SOURCE EXCERPT –
*****

Bright Orange for the Shroud : Travis McGee

  • by John D. MacDonald
  • Narrated by Robert Petkoff
  • Series: Travis McGee
  • 8 hrs and 16 mins
  • Unabridged Audiobook

Publisher's Summary

Travis things he's in for a quiet summer until a walking zombie of a man, Arthur Wilkinson, stumbles aboard The Busted Flush. He's the latest victim of a fragile-looking blond sexpot who uses the blackest arts of love to lure unsuspecting suckers into a web of sordid schemes. Gone, suddenly, are the lazy, hazy days of summer as Travis becomes embroiled in one of the most dangerous, dirtiest cases of his career.


What the Critics Say

"[T]he great entertainer of our age, and a mesmerizing storyteller." (Stephen King)
"[M]y favorite novelist of all time." (Dean Koontz)
"[W]hat a joy that these timeless and treasured novels are available again." (Ed McBain)


See More Like This

Customer Reviews

Most Helpful

Finally, unabridged!

I read these all in print, then listened to them as abridged versions with Darrin McGavin narrating. Robert Petkoff is a fine narrator, but I miss McGavin. He caught the ironic quality of Travis McGee perfectly. However, he has passed away .... and Petkoff is good. Very good.

The story is classic MacDonald. There's lots of action, violence, sex, angst, and diatribes consisting of highly astute and unfortunately, very accurate observations of what we were then doing (and have now done!) to the ecology of the area. MacDonald was fanatical about ecology before it was fashionable.

Travis McGee is unique and most interesting: a violent man who abhors violence which sometime means that he hates himself, too. He kills, but he is ashamed of it and it brings him neither joy nor satisfaction. He cannot excuse his own guilt.

Travis McGee is complex and contradictory ... one of the great fictional "detectives" (he's not exactly a detective, by the way ... but it's as close as I can get to a one word descriptor).

You don't have to read them in order. However you read them, they are complete stories.
Read full review

- Marilyn

Perfect Authentic 1960's Period Noir

Would you recommend this audiobook to a friend? If so, why?

John D MacDonald was an extremely prolific writer of mysteries and thrillers during the 50's through the mid 1980's. His popular Travis McGee series always placed a color in the title. Hence the Orange reference here. This story was copyrighted in 1965.

*****

DATA ROWS –
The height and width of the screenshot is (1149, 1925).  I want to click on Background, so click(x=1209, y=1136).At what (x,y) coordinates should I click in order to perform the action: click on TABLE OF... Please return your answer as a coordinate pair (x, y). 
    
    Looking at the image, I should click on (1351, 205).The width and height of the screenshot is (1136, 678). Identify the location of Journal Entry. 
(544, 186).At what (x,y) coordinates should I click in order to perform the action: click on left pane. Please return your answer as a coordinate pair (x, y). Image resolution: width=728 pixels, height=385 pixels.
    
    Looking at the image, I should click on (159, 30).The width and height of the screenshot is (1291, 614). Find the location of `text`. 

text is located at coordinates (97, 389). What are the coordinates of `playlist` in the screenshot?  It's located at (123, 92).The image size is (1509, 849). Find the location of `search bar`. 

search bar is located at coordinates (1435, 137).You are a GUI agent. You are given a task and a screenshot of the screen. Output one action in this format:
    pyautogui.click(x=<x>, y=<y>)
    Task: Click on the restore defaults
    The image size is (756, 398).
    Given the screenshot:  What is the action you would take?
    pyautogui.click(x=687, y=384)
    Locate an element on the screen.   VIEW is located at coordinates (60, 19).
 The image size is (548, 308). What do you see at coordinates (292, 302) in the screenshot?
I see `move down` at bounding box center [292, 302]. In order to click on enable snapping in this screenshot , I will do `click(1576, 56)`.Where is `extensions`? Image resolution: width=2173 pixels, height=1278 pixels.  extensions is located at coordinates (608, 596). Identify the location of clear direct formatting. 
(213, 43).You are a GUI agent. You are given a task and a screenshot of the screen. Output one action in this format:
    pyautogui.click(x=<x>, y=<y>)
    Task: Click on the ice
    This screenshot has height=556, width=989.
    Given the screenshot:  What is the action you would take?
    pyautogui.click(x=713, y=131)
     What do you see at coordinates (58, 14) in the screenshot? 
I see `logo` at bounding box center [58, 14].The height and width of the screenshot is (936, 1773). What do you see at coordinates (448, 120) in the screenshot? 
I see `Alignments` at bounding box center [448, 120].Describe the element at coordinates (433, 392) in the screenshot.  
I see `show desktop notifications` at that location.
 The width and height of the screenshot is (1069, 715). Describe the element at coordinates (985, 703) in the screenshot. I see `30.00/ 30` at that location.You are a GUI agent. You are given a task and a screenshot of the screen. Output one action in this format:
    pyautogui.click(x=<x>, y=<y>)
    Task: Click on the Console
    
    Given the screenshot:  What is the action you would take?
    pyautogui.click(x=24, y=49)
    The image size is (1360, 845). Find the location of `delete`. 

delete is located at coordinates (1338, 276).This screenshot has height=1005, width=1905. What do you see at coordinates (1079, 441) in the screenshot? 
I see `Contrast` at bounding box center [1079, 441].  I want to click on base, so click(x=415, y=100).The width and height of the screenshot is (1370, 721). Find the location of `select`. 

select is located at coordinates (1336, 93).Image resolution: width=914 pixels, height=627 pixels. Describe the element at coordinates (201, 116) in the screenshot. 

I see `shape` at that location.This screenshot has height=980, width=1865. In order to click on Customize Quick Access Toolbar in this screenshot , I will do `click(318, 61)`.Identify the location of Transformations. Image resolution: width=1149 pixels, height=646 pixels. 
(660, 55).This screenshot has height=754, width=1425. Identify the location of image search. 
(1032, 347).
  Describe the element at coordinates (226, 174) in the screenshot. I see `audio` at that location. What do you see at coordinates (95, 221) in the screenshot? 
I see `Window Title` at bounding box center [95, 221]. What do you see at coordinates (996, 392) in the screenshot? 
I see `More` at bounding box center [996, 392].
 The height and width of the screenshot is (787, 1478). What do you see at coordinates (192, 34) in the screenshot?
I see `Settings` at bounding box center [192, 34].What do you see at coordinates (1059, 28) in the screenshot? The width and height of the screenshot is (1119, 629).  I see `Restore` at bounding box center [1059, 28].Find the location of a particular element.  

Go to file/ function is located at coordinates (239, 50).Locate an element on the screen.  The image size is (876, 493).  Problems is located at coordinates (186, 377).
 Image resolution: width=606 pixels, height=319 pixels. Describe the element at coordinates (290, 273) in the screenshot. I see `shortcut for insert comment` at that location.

*****

YOUR GOAL –
Answer these questions from the audiobook listing.
(a) Who narrates this unabridged edition?
(b) In the publisher's summary, what is the name of the man who stumbles aboard The Busted Flush?
(c) According to the review titled "Perfect Authentic 1960's Period Noir," in what year was the story copyrighted?

SOLUTION TO THIS EXERCISE –
(a) Robert Petkoff
(b) Arthur Wilkinson
(c) 1965